Miden Debugger

This crate implements a TUI-based interactive debugger for the Miden VM, designed to interoperate with midenc.

Usage

The easiest way to use the debugger, is via midenc debug, and giving it a path to a program compiled by midenc compile. See Program Inputs for information on how to provide inputs to the program you wish to debug. Run midenc help debug for more detailed usage documentation.

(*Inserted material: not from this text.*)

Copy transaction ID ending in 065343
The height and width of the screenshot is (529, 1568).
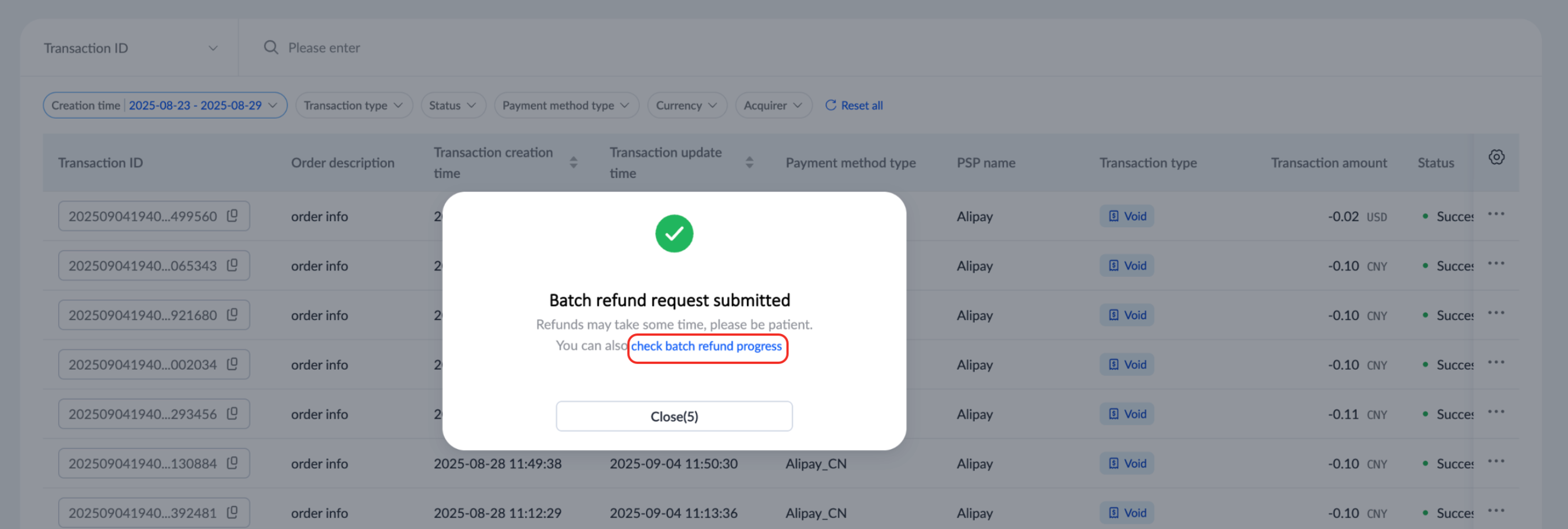pos(232,265)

The debugger may also be used as a library, but that is left as an exercise for the reader for now.

Example

# Compile a program to MAST from a rustc-generated Wasm module
midenc compile foo.wasm -o foo.masl

# Load that program into the debugger and start executing it
midenc debug foo.masl

Program Inputs

To pass arguments to the program on the operand stack, or via the advice provider, you have two options, depending on the needs of the program:

1. Pass arguments to midenc debug in the same order you wish them to appear on the stack. That is, the first argument you specify will be on top of the stack, and so on.
2. Specify a configuration file from which to load inputs for the program, via the --inputs option.

Via Command Line

To specify the contents of the operand stack, you can do so following the raw arguments separator --. Each operand must be a valid field element value, in either decimal or hexadecimal format. For example:

midenc debug foo.masl -- 1 2 0xdeadbeef

If you pass arguments via the command line in conjunction with --inputs, then the command line arguments will be used instead of the contents of the inputs.stack option (if set). This lets you specify a baseline set of inputs, and then try out different arguments using the command line.

Via Inputs Config

While simply passing operands to the midenc debug command is useful, it only allows you to specify inputs to be passed via operand stack. To provide inputs via the advice provider, you will need to use the --inputs option. The configuration file expected by --inputs also lets you tweak the execution options for the VM, such as the maximum and expected cycle counts.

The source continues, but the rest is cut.